At national level, trademarks are governed by the Trademarks Act (441/2003 Coll).
A rights holder is not entitled to prevent third parties from using the trade name of an unregistered mark if such use accords with commercial practice, good-faith trade practices and the rules of competition. A rights holder must tolerate the use of an unregistered mark if the right to the unregistered mark was acquired before the trademark application was filed and does not have merely ‘local reach’. The term ‘local reach’ should be interepreted not solely in terms of land use, but particularly in terms of the extent of use of the unregistrered mark in the course of trade in terms of quantity and quality.
There is no specific time or quantity limit, but the holder of the unregistered mark must prove long-term and continuous use of the unregistered mark.
A trademark application can be filed by a natural or legal person. Power of attorney is required, but can be filed separately. No notarisation or legalisation is required.
Under the Trademark Act, a trademark may consist of any sign that is capable of being represented graphically, particularly words, including personal names, colours, designs, letters, numerals and shapes of goods or their packaging, provided that such sign is capable of distinguishing the goods or services of one undertaking from those of another undertaking.

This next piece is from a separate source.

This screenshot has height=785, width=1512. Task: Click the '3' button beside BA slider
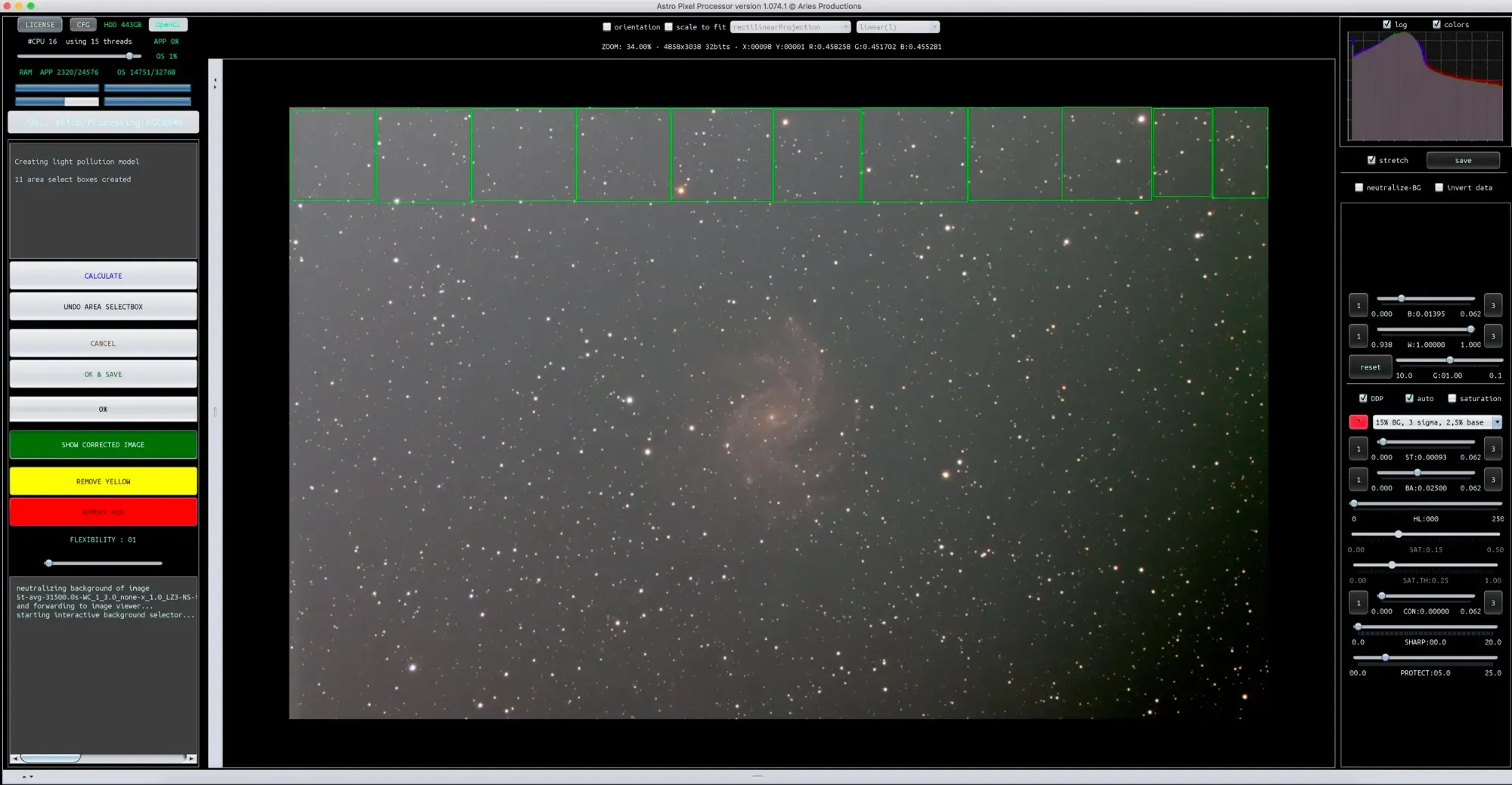(1492, 480)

The following shall not be registered:
- a sign which is not capable of serving as a trademark within the meaning set out above;
- a sign which is devoid of distinctive character;
- a sign which consists exclusively of signs or indications which may serve, in trade, to designate the kind, quality, value, geographical origin or other characteristics of goods and services;
- a sign which consists exclusively of signs or indications which have become customary in language or in good-faith and established trade practices;
- a sign which consists exclusively of the shape which results from the nature of the product;
- a sign which is contrary to public policy or accepted principles of morality, or which contains signs of high symbolic value (mainly religious symbols, badges, emblems and escutcheons other than those mentioned in Article 6ter of the Paris Convention);
- a sign which is of such a nature as to deceive the public as to the nature, quality or georaphical origin of the goods and services; and
- a sign whose use is contrary to other laws or to the obligations of the Czech Republic under international treaties.
Further, a trademark application will be rejected where it is obvious that it was not filed in good faith.

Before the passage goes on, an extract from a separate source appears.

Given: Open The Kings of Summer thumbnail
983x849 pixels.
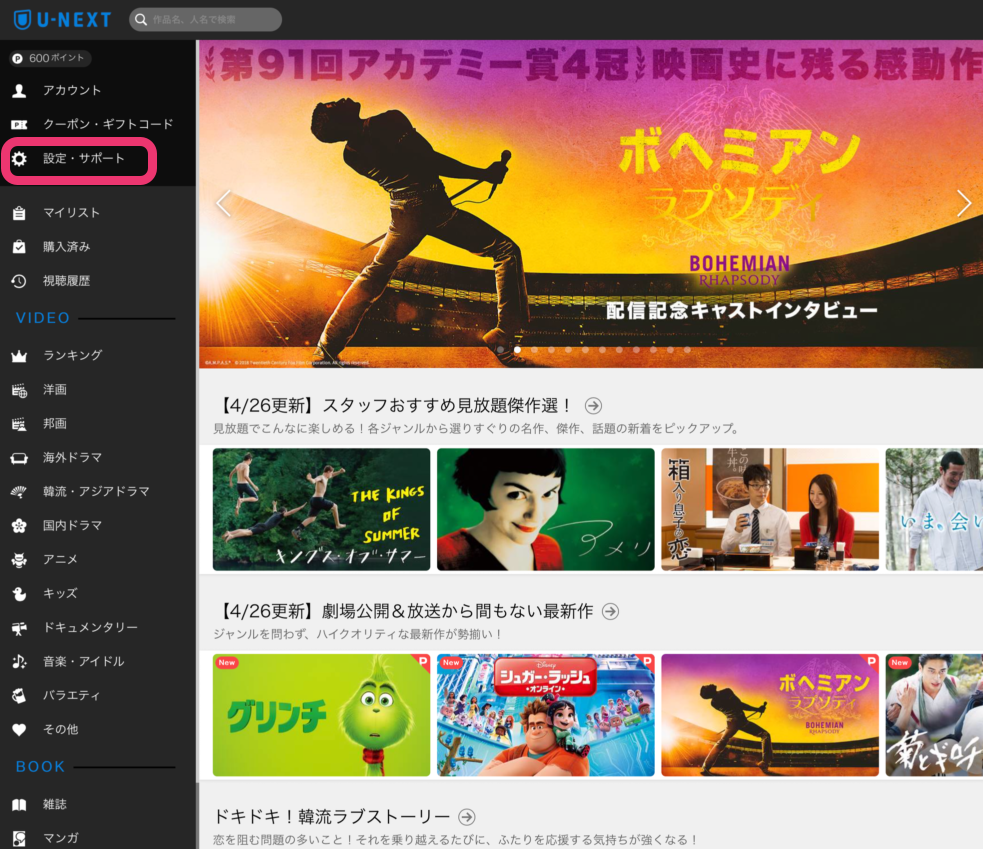Looking at the screenshot, I should point(321,509).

A trademark application can be filed directly by the applicant (if the applicant is a Czech citizen) or by an authorised representative at the Czech Industrial Property Office (CIPO). The application must include:
- the trademark wording or a picture of the mark;
- the name and seat of the applicant;
- the class(es) and list of goods (a multi-class application is possible); and
- a signed power of attorney.
The CIPO first carries out a formal examination to ensure that the application contains all necessary information and that the fees have been paid. It then proceeds to a substantive examination with the objective of finding any priority identical trademarks in the National Trademarks Register, the International Trademarks Register or the Register of Community Trademarks which have been applied for or registered by another party.
Once these procedures are complete, the mark is published in the CzechIndustrial Property Bulletin.
An opposition can be filed within three months of the date of publication. If an opposition is filed, the CIPO sends the opposition to the applicant, which has two months to respond (this period can be extended). The CIPO actively decides after checking the opposition and the applicant’s response, and issues an official decision – usually within eight to 10 months.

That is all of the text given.